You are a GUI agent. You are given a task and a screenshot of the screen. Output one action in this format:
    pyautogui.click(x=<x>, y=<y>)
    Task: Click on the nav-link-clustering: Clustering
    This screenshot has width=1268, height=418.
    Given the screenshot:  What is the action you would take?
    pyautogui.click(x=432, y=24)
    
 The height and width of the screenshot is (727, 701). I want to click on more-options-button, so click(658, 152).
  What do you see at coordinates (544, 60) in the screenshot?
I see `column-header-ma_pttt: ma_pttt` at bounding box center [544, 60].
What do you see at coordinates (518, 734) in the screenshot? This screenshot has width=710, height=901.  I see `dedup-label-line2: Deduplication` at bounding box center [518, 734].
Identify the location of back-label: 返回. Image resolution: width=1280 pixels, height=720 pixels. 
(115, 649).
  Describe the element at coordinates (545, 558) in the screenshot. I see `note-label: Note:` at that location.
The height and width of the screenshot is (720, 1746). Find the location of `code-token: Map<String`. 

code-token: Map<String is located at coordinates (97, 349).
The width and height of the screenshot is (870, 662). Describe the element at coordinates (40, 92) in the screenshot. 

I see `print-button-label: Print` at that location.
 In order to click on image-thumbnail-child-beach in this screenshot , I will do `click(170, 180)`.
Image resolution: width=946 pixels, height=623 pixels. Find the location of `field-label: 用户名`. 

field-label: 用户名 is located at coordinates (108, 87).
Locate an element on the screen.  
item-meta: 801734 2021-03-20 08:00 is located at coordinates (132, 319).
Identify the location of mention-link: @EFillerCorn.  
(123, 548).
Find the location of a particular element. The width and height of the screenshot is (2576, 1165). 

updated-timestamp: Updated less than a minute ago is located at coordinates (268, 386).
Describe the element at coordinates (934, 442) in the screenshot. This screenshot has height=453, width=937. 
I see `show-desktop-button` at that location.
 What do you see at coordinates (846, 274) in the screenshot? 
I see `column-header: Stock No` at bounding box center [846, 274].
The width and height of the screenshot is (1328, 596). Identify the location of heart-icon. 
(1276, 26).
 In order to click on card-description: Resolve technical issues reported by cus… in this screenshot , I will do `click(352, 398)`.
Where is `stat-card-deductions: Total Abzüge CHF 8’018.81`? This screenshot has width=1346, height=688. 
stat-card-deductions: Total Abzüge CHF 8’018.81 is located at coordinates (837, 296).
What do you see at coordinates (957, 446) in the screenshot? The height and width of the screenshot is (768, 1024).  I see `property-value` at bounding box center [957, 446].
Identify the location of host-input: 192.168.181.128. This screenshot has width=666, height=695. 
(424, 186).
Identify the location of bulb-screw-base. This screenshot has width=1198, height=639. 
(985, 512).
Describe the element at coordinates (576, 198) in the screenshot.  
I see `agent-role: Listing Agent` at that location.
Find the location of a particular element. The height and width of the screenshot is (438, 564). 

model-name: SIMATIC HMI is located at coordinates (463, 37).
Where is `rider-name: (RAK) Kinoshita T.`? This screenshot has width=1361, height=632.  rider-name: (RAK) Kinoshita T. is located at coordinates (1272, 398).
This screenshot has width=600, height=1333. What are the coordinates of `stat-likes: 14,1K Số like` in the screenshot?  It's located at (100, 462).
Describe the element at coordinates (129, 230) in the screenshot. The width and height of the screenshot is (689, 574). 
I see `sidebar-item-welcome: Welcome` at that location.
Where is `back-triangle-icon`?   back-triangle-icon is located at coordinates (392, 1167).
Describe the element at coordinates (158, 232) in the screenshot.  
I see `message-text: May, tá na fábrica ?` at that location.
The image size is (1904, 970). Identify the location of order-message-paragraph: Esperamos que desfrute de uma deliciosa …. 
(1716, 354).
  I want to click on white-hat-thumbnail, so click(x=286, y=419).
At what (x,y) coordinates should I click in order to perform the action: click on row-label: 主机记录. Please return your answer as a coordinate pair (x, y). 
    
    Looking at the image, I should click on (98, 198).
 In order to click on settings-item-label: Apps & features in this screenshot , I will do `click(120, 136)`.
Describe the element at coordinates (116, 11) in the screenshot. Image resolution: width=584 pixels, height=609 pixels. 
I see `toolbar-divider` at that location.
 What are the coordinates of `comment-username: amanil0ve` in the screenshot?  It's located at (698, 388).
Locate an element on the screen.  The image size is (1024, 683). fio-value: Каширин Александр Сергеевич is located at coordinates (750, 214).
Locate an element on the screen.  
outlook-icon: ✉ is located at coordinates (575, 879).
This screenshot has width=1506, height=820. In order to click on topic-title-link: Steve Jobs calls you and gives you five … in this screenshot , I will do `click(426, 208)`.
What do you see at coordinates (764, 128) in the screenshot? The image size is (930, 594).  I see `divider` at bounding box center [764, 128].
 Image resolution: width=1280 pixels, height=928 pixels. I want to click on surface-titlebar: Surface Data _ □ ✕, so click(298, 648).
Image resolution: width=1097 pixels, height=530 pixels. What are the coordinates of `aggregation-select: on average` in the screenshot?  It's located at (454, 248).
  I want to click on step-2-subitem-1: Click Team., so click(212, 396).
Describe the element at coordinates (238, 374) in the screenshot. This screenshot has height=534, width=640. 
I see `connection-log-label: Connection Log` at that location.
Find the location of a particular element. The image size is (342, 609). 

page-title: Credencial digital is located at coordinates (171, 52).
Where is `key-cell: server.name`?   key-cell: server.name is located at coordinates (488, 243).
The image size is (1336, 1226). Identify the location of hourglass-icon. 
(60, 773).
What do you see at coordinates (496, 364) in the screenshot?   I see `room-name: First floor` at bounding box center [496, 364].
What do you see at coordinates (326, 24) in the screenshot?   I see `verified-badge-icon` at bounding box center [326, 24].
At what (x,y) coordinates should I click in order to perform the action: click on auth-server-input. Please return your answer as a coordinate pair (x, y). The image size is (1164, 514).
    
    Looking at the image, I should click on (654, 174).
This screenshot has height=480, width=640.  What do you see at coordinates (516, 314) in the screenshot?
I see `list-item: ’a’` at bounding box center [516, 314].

════════════════

Lay out as a JSON list of strings, one string per line with blank lines omitted, the lines starting with the line containing "Describe the element at coordinates (158, 232)" and continuing through the line containing "I want to click on white-hat-thumbnail, so".

[
  "Describe the element at coordinates (158, 232) in the screenshot.  ",
  "I see `message-text: May, tá na fábrica ?` at that location.",
  "The image size is (1904, 970). Identify the location of order-message-paragraph: Esperamos que desfrute de uma deliciosa …. ",
  "(1716, 354).",
  "  I want to click on white-hat-thumbnail, so click(x=286, y=419)."
]